Which leads us to the vexed question of Kenneth Branagh's Poirot trilogy (if it actually is a trilogy, that is - there seems little reason for him to stop at three if they're still pulling in audiences). There's no question that they're all sumptuous-looking films, with dazzling casts of A-listers.
They are awfully gloomy, though. Branagh's Poirot is constantly castigating himself for various crimes of omission (and commission), and large slabs of invented biography - his First World War service, for instance - have been rather awkwardly shoehorned into the original plots.
It's hard not to admire the durability of stories which continue to invite this kind of reappraisal and reinvention so many years after they were written, though. The ingenuity and originality of Agatha Christie's plots continues to astonish after all this time. She was, it seems, constantly being castigated for offending against the spirit (if not the letter) of the oath sworn solemnly by members of the Detection Club:
Do you promise that your detectives shall well and truly detect the crimes presented to them using those wits which it may please you to bestow upon them and not placing reliance on nor making use of Divine Revelation, Feminine Intuition , Mumbo Jumbo, Jiggery-Pokery, Coincidence or Act of God?It was Monsignor Ronald Knox who codified these rules into a set of Ten Commandments (or Decalogue) for detective writers:
- The criminal must be mentioned in the early part of the story, but must not be anyone whose thoughts the reader has been allowed to know.
- All supernatural or preternatural agencies are ruled out as a matter of course.
- Not more than one secret room or passage is allowable.
- No hitherto undiscovered poisons may be used, nor any appliance which will need a long scientific explanation at the end.
- No Chinaman must figure in the story.
- No accident must ever help the detective, nor must he ever have an unaccountable intuition which proves to be right.
- The detective himself must not commit the crime.
- The detective is bound to declare any clues which he may discover.
- The "sidekick" of the detective, the Watson, must not conceal from the reader any thoughts which pass through his mind: his intelligence must be slightly, but very slightly, below that of the average reader.
- Twin brothers, and doubles generally, must not appear unless we have been duly prepared for them.
In any case, as the proverb has it, "the dogs bark, but the caravan moves on.' Whatever your opinion of Branagh's own innovations, the result is certainly very watchable, if a little too self-consciously Orson-Wellesian at times. In any case, it's very much in the spirit of other modern adaptations of Christie. Such films as Crooked House (2017) and And Then There Were None (2015) showed that there was still lots of room for manoeuvre in these old tales.
For me, The ABC Murders (2018) went a step too far. John Malkovich's portrayal of Poirot as an aging loser suffering from depression at his failing powers was certainly original, but not precisely enchanting - if that's the right word. The joy and zest of Christie's story was lost in a morass of self-pity (together with a truly awful performance by Rupert Grint as an grim and humourless young police detective). But no doubt the book will survive it, and go on into further incarnations in the future ...

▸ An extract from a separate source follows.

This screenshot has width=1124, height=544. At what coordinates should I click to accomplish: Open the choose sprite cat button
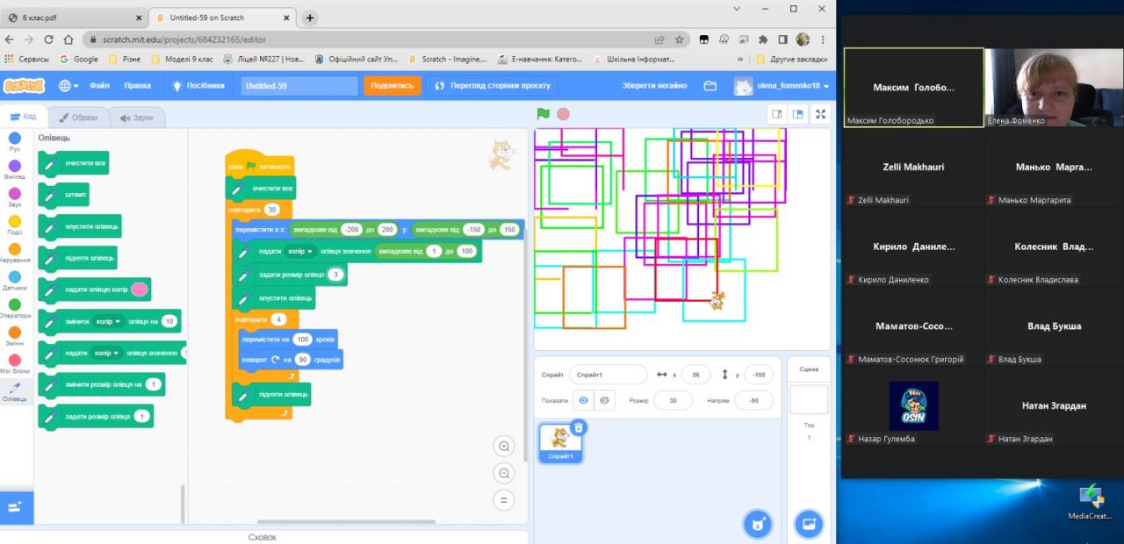[757, 525]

That is, if the Agatha Christie Estate can be dissuaded from rewriting all her old books in line with modern sensibilities. It's not that it's not shocking to come across the "n-" word in the original title of And Then There Were None, and the offensively racist and misogynist attitudes of many of Christie's characters might well be a stumbling block to some readers (as they are in that throwaway remark about "Chinamen" in Knox's Decalogue, quoted above).
But Bowdlerising Shakespeare doesn't seem to have done much good in the long run: except to illustrate the absurdity of rewriting an author to fit a completely different cultural context. One of the many reasons we read is to learn about the past: how people lived, how they thought. If we try to recast them in our own (surely equally flawed?) image, then all we're really doing is adding another wing to our own hall of mirrors.